State health officials warn that there have been multiple detections of the virus in mosquitoes across Indiana.

So far, 225 mosquito samples from 60 counties have tested positive for West Nile Virus.

“The risk of mosquito-borne disease remains through the first hard freeze, so it is important that Hoosiers take precautions against mosquito bites until then,” said State Health Commissioner Lindsay Weaver in a release. “Mosquito season is far from over, and simple prevention steps can help Hoosiers enjoy the outdoors without putting themselves at unnecessary risk.”

West Nile virus can cause West Nile fever, which includes the following symptoms: fever, headache, body aches, swollen lymph glands, or a rash. Some people may develop a more severe form of the disease affecting the nervous system, including inflammation in the brain and spinal cord, muscle paralysis, or even death.

Anyone who believes they may have West Nile virus disease should see their healthcare providers.

State health officials recommend the following tips to help prevent mosquito-borne diseases:

  • Apply an EPA-registered insect repellent containing DEET, picaridin, IR3535, oil of lemon eucalyptus, para-menthane-diol, or 2-Undecanone to clothes and exposed skin;
  • Avoid being outdoors when mosquitoes are active (especially early morning, late afternoon, and the hours between dusk and dawn);
  • Cover exposed skin by wearing a hat, long sleeves, and long pants in places where mosquitoes are especially active, such as wooded areas;
  • Install or repair screens on windows and doors to keep mosquitoes out of the home. 

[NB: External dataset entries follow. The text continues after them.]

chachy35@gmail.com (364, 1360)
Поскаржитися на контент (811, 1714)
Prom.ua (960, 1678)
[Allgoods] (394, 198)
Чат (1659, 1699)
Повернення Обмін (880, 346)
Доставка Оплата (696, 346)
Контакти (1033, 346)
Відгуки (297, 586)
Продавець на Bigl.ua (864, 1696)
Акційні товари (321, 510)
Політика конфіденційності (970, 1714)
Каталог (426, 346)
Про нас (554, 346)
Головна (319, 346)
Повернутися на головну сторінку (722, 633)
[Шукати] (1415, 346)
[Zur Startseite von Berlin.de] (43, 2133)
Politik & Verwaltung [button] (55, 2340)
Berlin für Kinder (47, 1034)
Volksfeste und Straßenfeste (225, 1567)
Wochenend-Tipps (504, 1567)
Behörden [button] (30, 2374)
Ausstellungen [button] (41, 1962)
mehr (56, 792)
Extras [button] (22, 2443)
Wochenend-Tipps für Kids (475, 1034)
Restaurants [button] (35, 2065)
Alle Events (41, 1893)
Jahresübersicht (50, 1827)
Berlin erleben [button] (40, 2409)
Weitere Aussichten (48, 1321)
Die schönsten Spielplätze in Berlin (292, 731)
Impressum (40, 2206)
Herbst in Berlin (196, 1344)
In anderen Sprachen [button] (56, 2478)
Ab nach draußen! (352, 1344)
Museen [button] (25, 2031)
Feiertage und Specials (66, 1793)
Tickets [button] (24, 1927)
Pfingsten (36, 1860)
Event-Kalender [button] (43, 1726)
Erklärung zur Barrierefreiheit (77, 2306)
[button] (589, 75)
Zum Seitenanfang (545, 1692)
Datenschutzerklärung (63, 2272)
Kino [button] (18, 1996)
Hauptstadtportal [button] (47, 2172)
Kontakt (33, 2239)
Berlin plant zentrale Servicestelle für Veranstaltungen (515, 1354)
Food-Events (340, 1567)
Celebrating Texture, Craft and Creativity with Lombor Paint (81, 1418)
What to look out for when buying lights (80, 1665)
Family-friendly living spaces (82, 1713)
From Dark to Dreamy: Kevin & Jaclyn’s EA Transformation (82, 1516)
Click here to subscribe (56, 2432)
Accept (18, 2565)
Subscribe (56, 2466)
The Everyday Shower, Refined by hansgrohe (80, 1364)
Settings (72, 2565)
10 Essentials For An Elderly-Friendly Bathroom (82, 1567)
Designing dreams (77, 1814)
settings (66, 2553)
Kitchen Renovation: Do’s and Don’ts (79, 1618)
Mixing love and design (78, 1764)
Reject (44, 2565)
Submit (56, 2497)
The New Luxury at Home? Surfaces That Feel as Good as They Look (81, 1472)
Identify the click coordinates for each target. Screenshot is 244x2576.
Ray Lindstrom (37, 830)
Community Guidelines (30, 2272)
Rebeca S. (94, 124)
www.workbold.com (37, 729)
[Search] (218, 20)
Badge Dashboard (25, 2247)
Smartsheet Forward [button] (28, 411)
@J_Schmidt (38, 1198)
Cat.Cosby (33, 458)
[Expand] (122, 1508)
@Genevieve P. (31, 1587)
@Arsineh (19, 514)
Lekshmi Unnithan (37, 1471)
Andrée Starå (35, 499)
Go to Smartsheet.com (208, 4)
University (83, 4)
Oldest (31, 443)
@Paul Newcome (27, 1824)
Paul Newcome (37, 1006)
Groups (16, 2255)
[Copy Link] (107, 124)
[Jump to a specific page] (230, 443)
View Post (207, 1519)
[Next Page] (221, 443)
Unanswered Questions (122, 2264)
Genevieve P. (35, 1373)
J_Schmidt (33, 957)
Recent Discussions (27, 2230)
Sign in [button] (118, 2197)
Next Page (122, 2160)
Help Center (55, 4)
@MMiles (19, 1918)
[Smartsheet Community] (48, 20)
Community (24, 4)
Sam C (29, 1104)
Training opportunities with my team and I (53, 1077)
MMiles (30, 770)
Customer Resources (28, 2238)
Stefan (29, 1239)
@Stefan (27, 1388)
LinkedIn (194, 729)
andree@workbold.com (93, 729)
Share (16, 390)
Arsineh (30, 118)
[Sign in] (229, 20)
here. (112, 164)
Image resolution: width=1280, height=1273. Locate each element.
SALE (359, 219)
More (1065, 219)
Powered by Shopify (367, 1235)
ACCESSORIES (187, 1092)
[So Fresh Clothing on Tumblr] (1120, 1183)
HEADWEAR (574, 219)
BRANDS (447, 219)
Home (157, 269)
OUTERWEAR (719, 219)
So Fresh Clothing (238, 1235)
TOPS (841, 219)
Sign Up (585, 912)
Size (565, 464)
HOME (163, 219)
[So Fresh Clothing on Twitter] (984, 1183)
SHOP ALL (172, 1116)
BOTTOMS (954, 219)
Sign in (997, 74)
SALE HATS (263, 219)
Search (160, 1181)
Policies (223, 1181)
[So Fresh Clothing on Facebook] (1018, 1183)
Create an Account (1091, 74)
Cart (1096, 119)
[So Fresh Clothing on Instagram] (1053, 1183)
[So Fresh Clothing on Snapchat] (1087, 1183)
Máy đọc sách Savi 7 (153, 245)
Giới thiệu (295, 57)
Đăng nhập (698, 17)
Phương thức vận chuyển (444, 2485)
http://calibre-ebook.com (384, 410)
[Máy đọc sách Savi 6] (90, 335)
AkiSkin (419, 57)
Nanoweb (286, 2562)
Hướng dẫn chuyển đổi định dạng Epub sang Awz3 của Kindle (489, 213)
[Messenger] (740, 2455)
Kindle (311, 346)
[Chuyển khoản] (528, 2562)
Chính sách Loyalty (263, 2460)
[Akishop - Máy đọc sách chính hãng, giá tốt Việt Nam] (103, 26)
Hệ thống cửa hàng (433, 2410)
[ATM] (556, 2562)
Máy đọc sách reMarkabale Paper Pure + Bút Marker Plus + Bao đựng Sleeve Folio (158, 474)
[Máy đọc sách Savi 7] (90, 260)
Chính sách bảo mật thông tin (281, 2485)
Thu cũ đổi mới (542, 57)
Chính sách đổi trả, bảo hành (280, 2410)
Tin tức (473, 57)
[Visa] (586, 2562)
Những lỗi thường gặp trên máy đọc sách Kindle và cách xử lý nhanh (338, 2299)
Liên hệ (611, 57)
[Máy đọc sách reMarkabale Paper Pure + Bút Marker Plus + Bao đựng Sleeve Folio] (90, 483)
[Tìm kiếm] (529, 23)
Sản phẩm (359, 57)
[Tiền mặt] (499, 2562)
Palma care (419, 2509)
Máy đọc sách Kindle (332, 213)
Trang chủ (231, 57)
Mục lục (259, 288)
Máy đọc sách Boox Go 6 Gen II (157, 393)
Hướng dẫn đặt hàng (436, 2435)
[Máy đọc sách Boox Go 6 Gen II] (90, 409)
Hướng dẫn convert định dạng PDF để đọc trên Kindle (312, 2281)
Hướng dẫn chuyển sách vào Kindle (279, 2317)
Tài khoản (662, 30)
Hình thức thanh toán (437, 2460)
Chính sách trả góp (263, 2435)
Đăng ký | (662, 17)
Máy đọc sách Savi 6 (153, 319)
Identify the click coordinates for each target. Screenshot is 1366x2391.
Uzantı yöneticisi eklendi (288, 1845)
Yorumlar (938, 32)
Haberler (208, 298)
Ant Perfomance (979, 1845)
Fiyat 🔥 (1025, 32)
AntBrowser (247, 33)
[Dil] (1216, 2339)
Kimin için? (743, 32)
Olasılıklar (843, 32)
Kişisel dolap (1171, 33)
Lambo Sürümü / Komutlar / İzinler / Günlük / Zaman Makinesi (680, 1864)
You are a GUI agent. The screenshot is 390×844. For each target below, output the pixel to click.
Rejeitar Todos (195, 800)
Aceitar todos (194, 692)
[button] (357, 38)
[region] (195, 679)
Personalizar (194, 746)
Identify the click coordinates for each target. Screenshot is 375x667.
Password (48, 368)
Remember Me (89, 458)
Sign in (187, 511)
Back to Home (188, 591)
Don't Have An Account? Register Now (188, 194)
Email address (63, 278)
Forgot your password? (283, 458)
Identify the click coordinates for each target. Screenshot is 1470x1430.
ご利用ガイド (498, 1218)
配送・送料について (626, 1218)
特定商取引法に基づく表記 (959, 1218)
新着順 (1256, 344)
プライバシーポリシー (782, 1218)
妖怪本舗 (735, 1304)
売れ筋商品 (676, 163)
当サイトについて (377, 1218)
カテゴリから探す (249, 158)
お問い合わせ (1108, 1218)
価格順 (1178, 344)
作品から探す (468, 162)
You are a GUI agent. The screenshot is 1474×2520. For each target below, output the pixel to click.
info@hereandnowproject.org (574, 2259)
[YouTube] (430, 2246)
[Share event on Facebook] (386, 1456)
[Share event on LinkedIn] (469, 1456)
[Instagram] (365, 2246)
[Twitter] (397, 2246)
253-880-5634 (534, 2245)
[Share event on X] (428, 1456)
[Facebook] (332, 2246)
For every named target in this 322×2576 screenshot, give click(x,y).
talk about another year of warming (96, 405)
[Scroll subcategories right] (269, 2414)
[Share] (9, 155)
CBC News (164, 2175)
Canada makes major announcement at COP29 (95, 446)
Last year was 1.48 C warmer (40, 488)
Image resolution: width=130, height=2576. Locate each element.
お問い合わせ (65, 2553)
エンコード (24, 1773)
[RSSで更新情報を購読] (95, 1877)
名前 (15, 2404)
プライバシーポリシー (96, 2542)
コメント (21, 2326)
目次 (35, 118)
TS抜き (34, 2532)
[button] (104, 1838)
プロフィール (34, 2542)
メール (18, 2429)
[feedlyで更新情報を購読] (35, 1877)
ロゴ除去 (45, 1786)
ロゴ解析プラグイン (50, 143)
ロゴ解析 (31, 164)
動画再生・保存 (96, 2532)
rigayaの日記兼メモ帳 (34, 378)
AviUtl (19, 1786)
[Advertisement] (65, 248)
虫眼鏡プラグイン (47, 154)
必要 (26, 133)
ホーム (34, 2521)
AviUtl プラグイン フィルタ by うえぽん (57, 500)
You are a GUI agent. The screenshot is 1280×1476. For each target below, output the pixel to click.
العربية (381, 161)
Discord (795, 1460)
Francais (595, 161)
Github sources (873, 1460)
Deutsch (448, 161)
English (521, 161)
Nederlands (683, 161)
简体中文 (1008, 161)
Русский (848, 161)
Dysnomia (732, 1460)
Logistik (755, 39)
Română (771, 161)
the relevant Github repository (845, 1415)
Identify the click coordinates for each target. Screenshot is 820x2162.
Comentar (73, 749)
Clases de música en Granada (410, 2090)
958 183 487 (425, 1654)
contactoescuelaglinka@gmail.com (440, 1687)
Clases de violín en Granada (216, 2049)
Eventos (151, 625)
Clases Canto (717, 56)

IDOH says that even a container as small as a bottle cap can become a mosquito breeding site. Below are the following steps to help eliminate them:

  • Discard old tires, tin cans, ceramic pots, or other containers that can hold water;
  • Repair failed septic systems;
  • Drill holes in the bottom of recycling containers left outdoors;
  • Keep grass cut short and shrubbery trimmed;
  • Clean clogged roof gutters, particularly if leaves tend to plug up the drains;
  • Frequently replace the water in pet bowls;
  • Flush ornamental fountains and birdbaths periodically; and,
  • Aerate ornamental pools or stock them with predatory fish.